Rien ne peut être plus cruel et plus risqué que l'idéalisme déçu. L'amour inconditionnel se transforme vite en haine profonde et parfois irrémédiable. L'idéal et l'humiliation sont des vecteurs dangereux. Ward J. Littell en est l'effigie, l'emblème dans American Tabloïd. Il apparait furtivement dans Perfidia. Je dirai qu'il manque le lien entre ces deux livres pour savoir pourquoi Littell est tel qu'on le découvre dans les premières pages d'American Tabloid, alors qu'on l'a laissé « autre » dans Perfidia, mais je fais toute confiance à Ellroy pour trouver la jonction. Ward J. Littell est un saint jetant sa foi aux orties pour boire au chaudron du Diable. Nous sommes dans l'Histoire : les Kennedy, la Mafia (je devrais peut-être dire les mafias), le FBI, la CIA, Cuba. Foisonnant, limpide et pourtant tellement, tellement, tellement ….. dense. Je n'ai pas trouvé de longueurs, juste cette cadence soutenue qui ne souffre aucune distraction d'attention. Je concède que l'imbroglio cubain peut paraître par moment touffu pour ne pas dire un peu obscur.
La réalité et la fiction sont si emmêlées, si imbriquées, si semblables aussi que tout paraît impitoyablement vrai. Une trame très serrée commençant par une tentative de vol de voiture et se terminant par le jour de l'assassinat de Jack Kennedy.
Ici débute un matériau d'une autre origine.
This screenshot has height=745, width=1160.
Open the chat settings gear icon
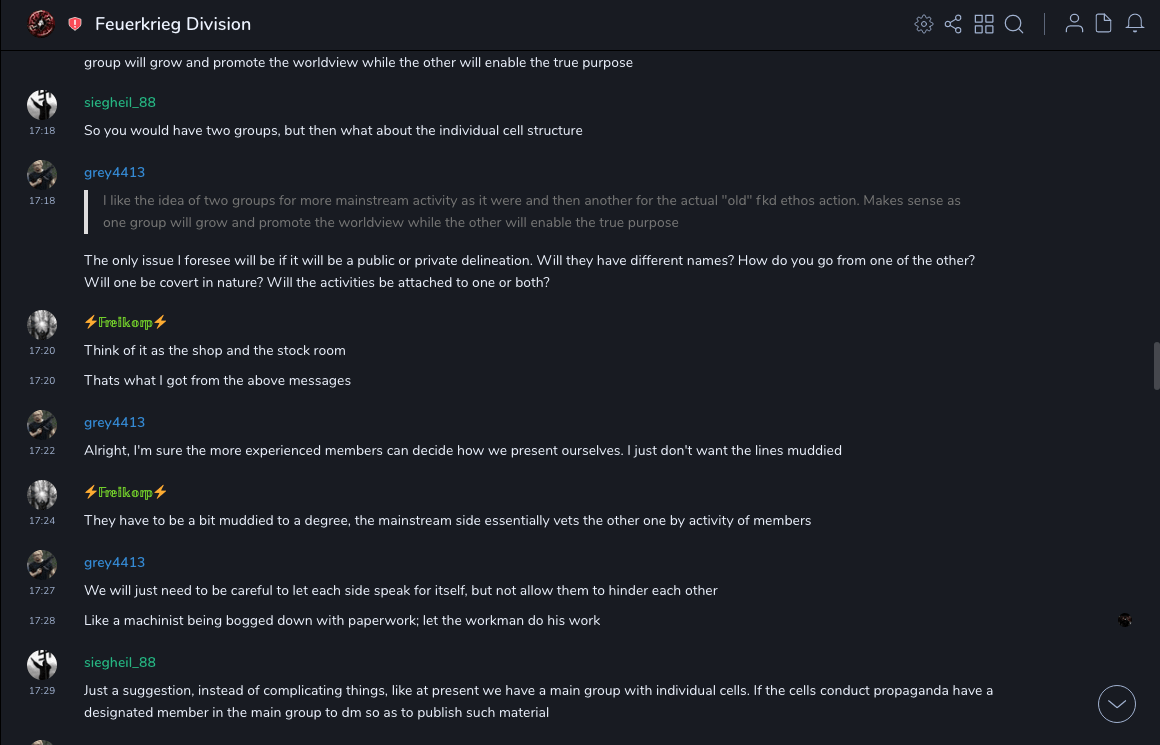point(924,24)
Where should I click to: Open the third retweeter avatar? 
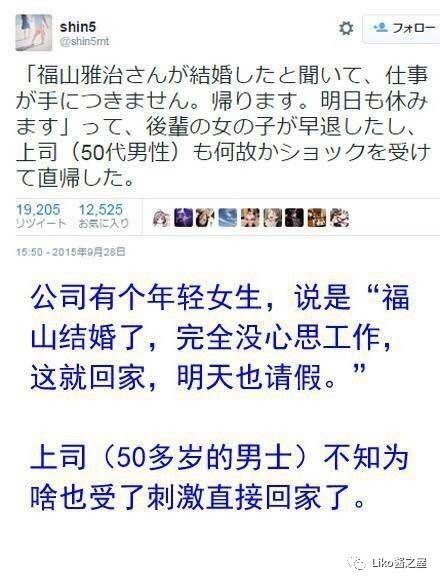205,218
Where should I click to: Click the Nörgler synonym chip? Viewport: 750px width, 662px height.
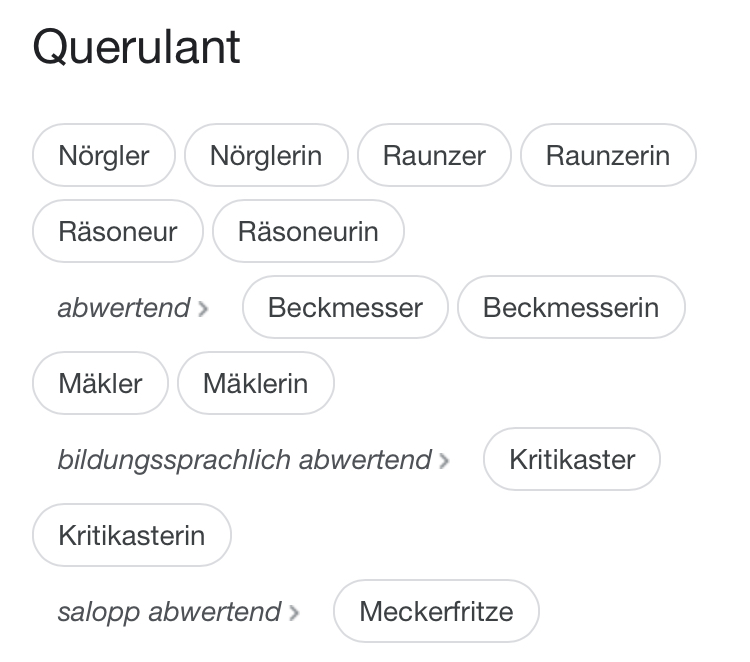point(104,156)
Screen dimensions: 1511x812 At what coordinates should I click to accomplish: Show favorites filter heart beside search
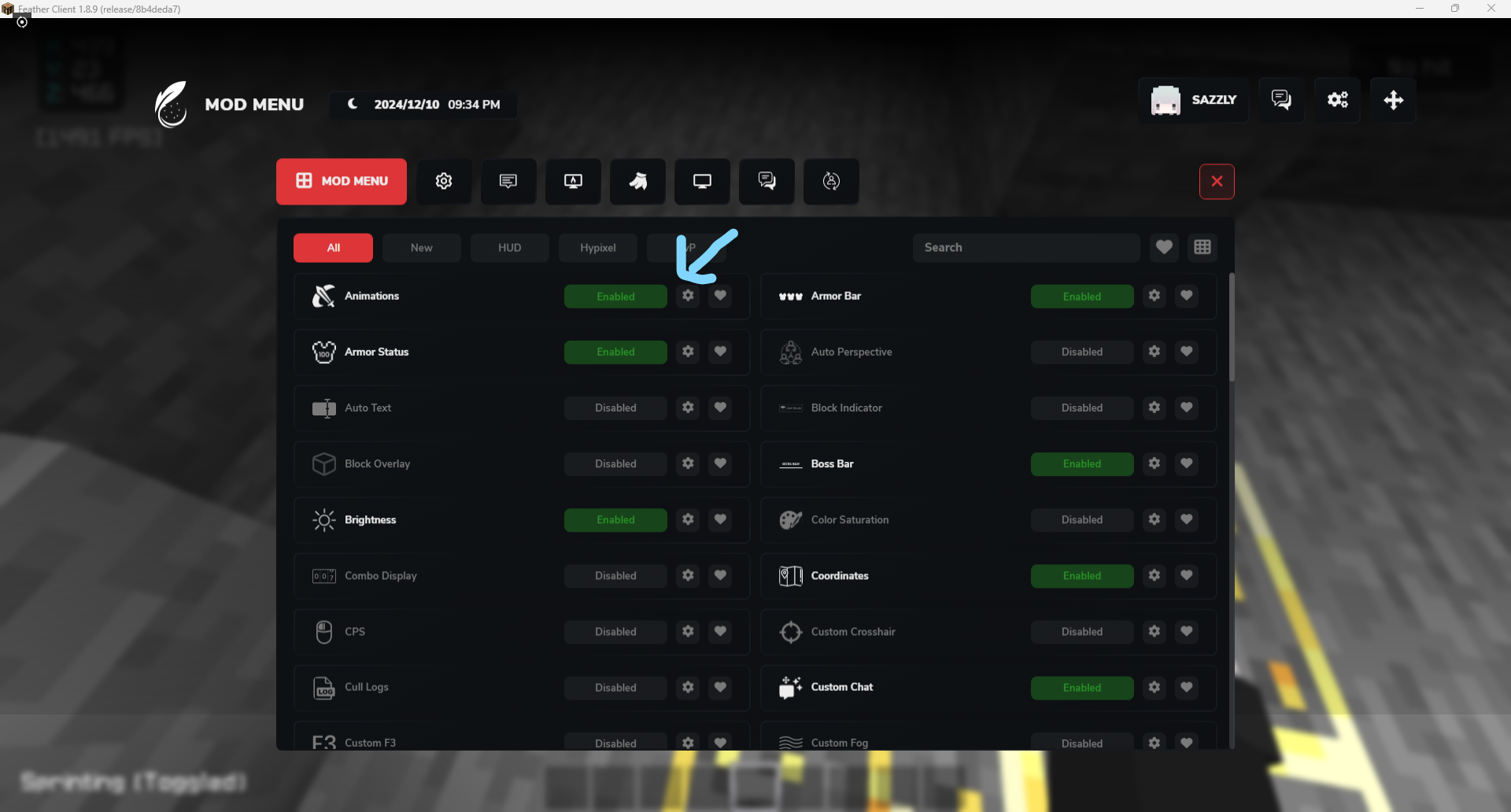[1164, 247]
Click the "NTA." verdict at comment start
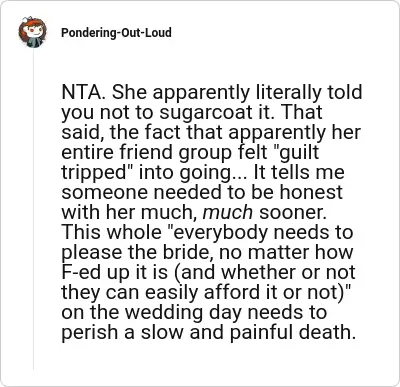Viewport: 400px width, 387px height. (84, 92)
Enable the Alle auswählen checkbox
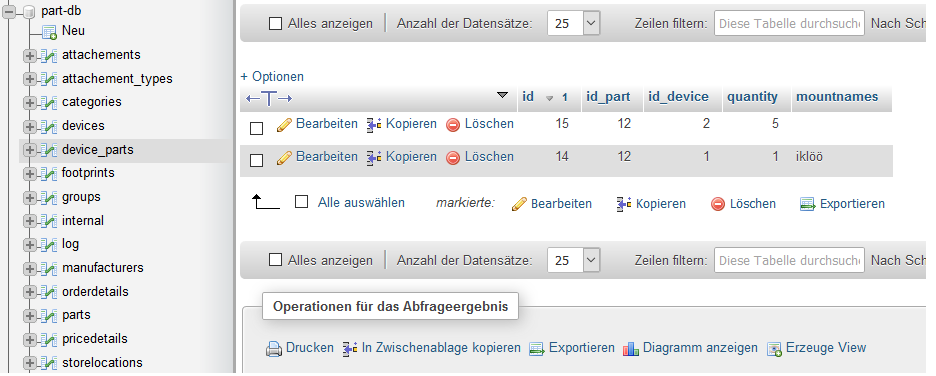The width and height of the screenshot is (936, 376). click(x=301, y=202)
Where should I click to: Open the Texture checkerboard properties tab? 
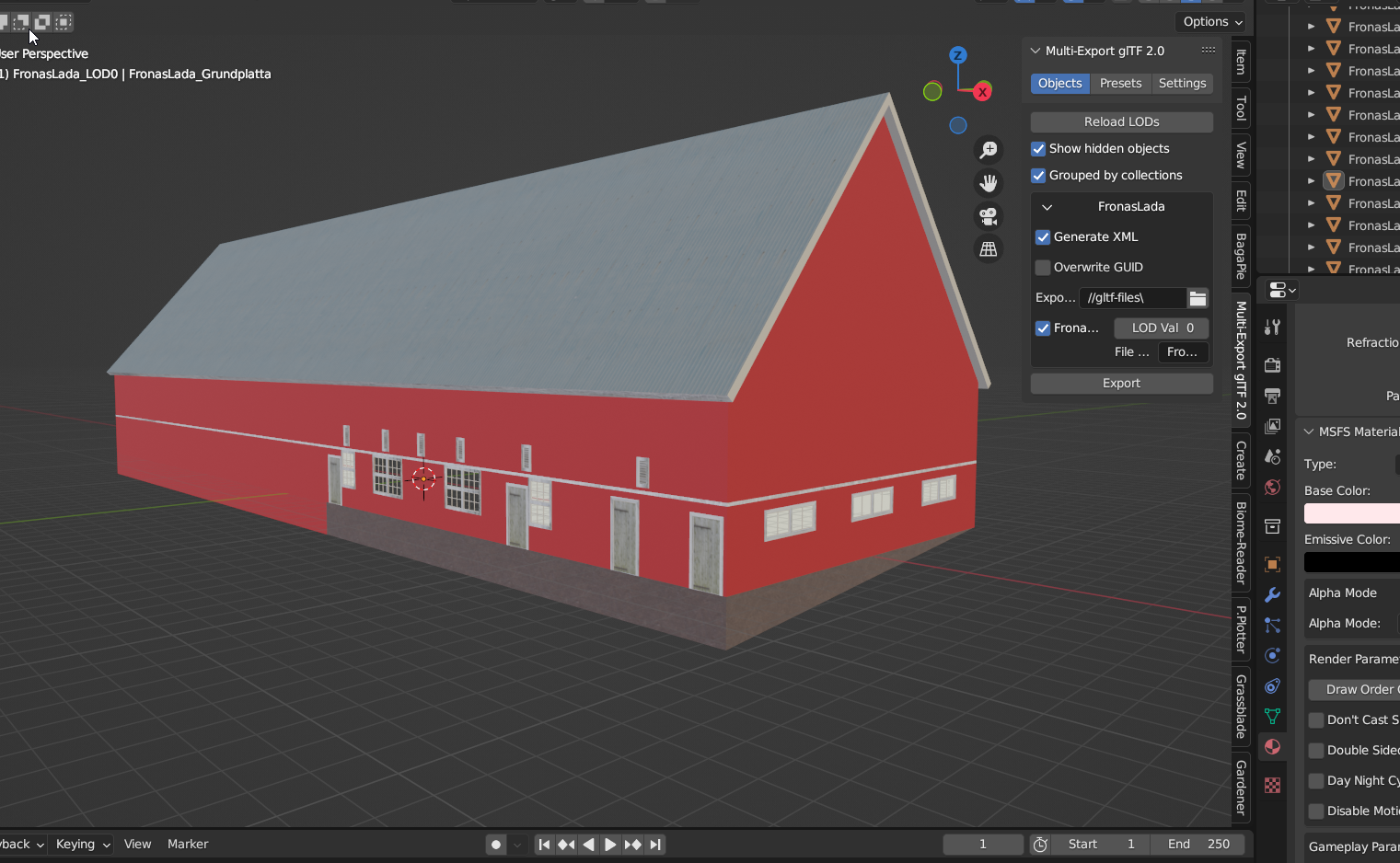1273,785
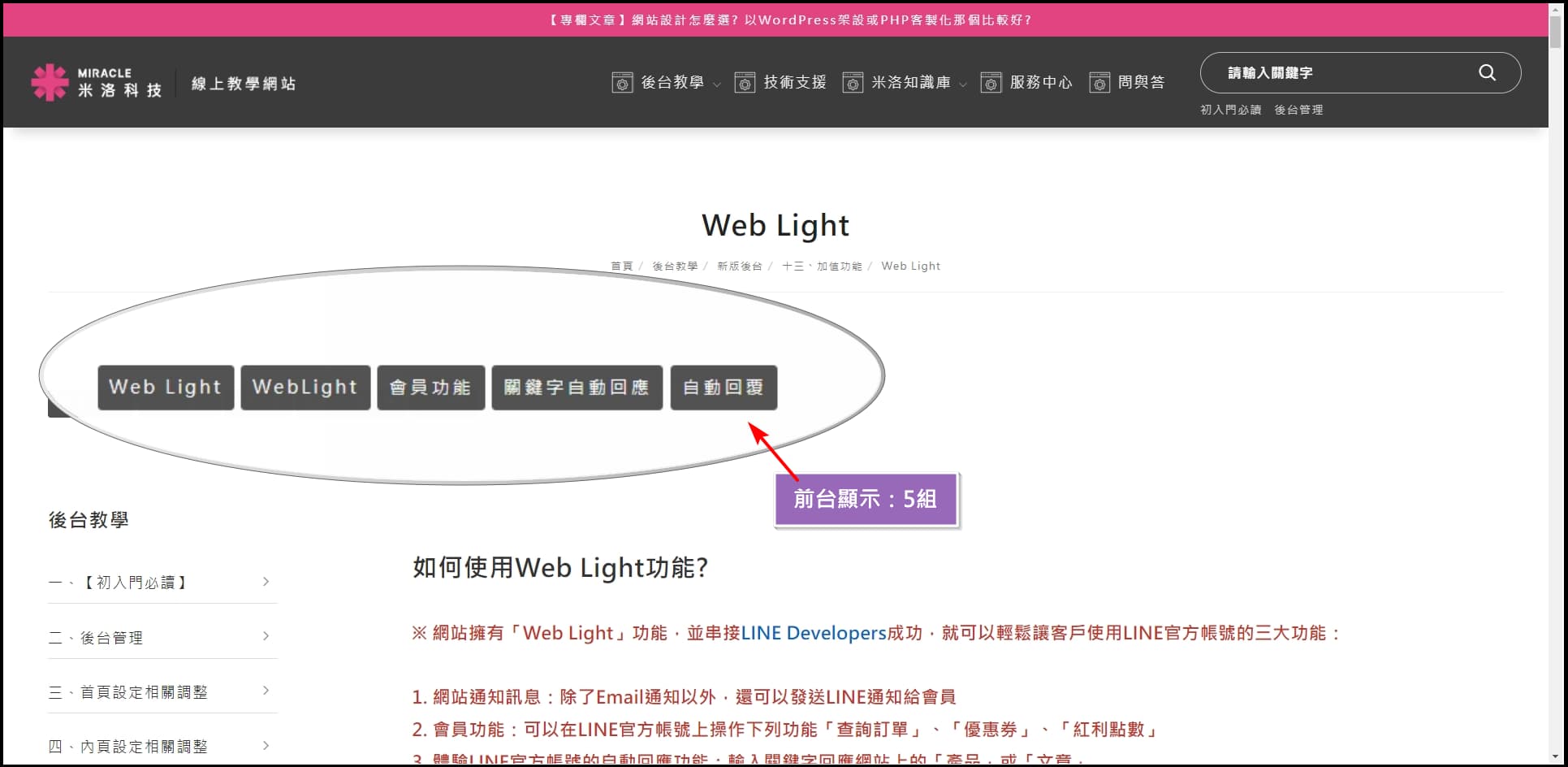This screenshot has width=1568, height=767.
Task: Click the icon beside 米洛知識庫
Action: tap(853, 83)
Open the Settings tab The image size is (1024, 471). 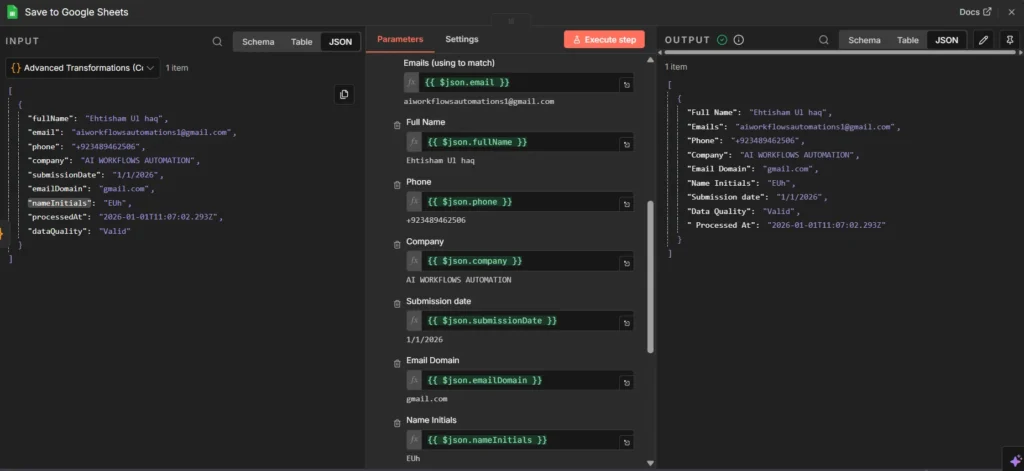point(462,39)
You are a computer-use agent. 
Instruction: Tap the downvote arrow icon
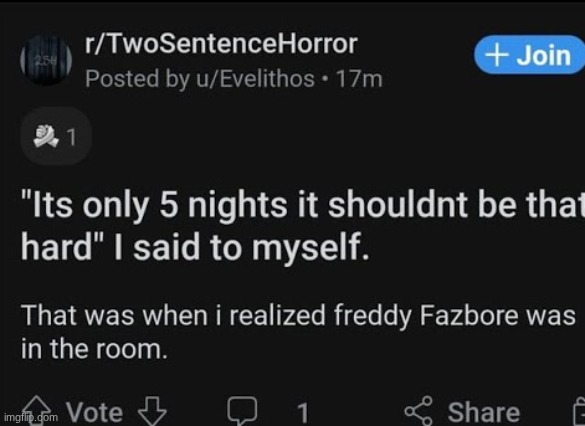(x=152, y=411)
Plusieurs intrigues, des personnages principaux, secondaires, furtifs. Collusions, recoupements, trahisons, complots, meurtres, extorsions, une foule d'événements grands et petits qui tels des ruisselets se rejoignent peu à peu pour former un fleuve qui va tout balayer sur son passage.
Je suis d'accord avec Darkcook, Ellroy est plutôt « gentil » avec Jack et Bobby Kennedy, disons qu'il ne leur enfonce pas trop la tête sous l'eau.
Les Mafieux – réels ou fictifs – sont décrits comme de dangereux abrutis ce qui nous donne un festival de dialogues idiots, drôles et très souvent en-dessous de la ceinture. On finirait par se demander comment ces personnes peuvent être aussi redoutées. Les écoutes téléphoniques sont délicieuses.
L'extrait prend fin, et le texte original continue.